Alex Jones just annoys me with his half-digested info, paranoia, and general lack of discernment. But Glenn Beck is starting to
scare me.
For one thing, Beck has a much larger audience and much broader appeal than Jones. My grandparents adore him, but they've never heard of Alex Jones.
For another thing, since making the move to Fox News, Beck has been talking about a lot of things that are, frankly, bats*** insane. A few could be straight out of Alex Jones's mouth:
FEMA camps, American Communism, etc. Beck and Jones even hosted Chuck Norris on their radio shows in the same week, since he's promoting his book
Black Belt Patriotism.
But incredibly, it's Beck who's taking things too far and showing signs of instability these days. He brought up the idea of an
American anti-government militia to Norris. Then there's this:
2 comments:
I remember back in the 90s when the militia movement was big and have been thinking recently that it's making a come back. When a group is marginalize they become populist. When the right felt marginalized during Clinton's administration they began forming populist groups, many of which were in the tradition of their heroes, the Constitutional militias of yore.
As a counter point during Bush's terms the left was marginalized into being populist and they did what they do and protested in the tradition of their heroes, civil rights leaders. And so the pendulum swings.
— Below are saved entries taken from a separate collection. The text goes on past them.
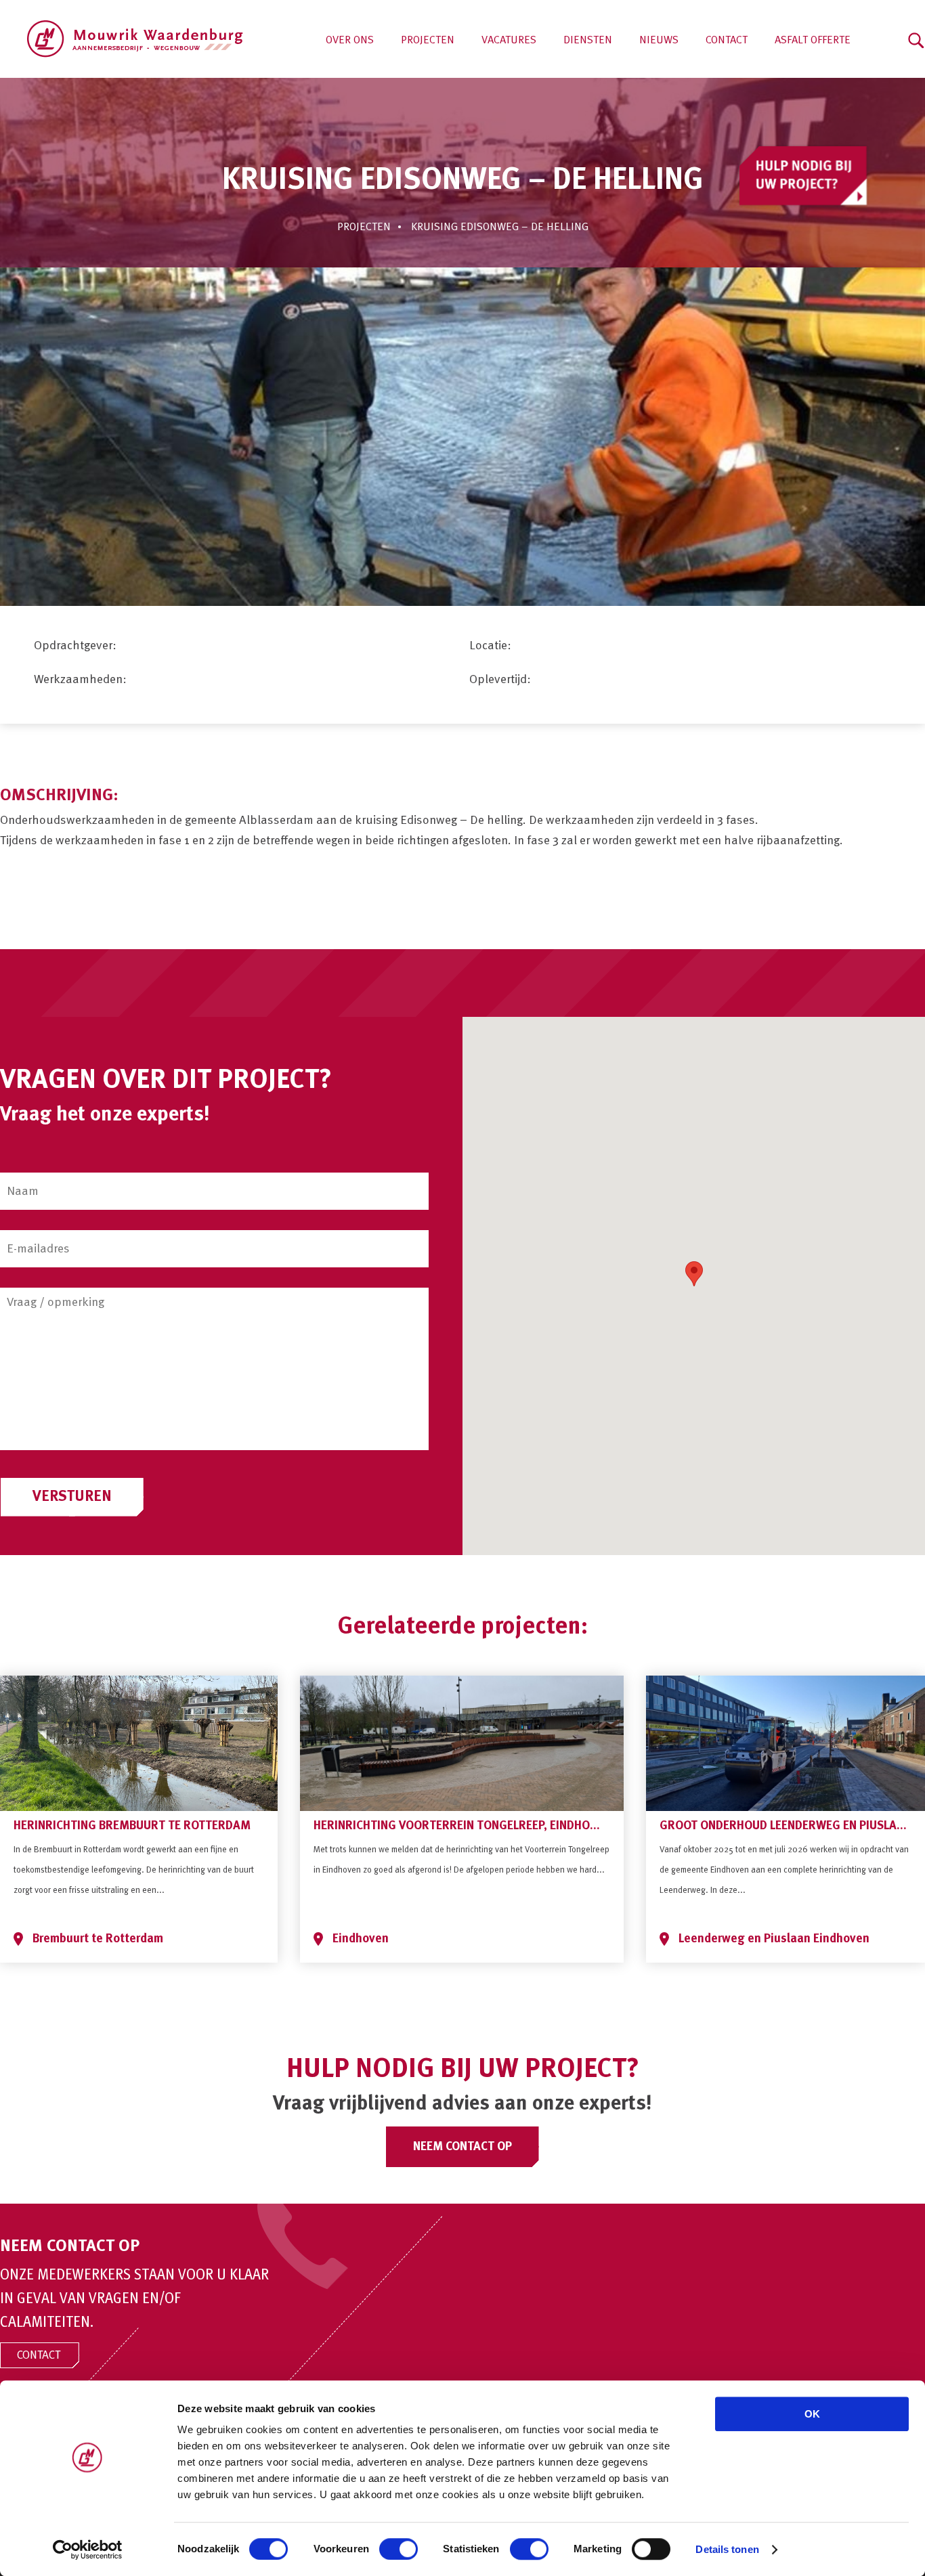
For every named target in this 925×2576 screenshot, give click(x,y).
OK (812, 2414)
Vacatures (508, 40)
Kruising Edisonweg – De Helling (499, 227)
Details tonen (726, 2549)
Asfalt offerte (813, 40)
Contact (727, 40)
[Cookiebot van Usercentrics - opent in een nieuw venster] (87, 2549)
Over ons (350, 40)
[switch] (398, 2549)
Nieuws (659, 40)
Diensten (587, 40)
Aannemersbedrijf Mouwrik (135, 39)
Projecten (427, 40)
Now the pendulum has returned. The right likes a martyr, preferably someone pushed to becoming what the left often accuses them of. This makes them all feel like justified martyrs by extension. They often pick the gun totting, middle class, factory worker, who whips out his David's Tool Kit when he just can't take it anymore. Failing that they pick a farmer as their Robin Hood or pride, same conditions otherwise.
I think this is actually a somewhat predictable grasping at straws by a population that feels disenfranchised. The equivalent on the left is accusing everyone of being Hitler. I'll wager that this is part of a mass flinch as the right adapts to their new positions as the political under class.
It is, indeed, a predictable populist "uprising" and a period of adjustment. To date, both the populists and the newly disenfranchised right are behaving within the bounds of propriety, so I'm not going to pass judgement on either side.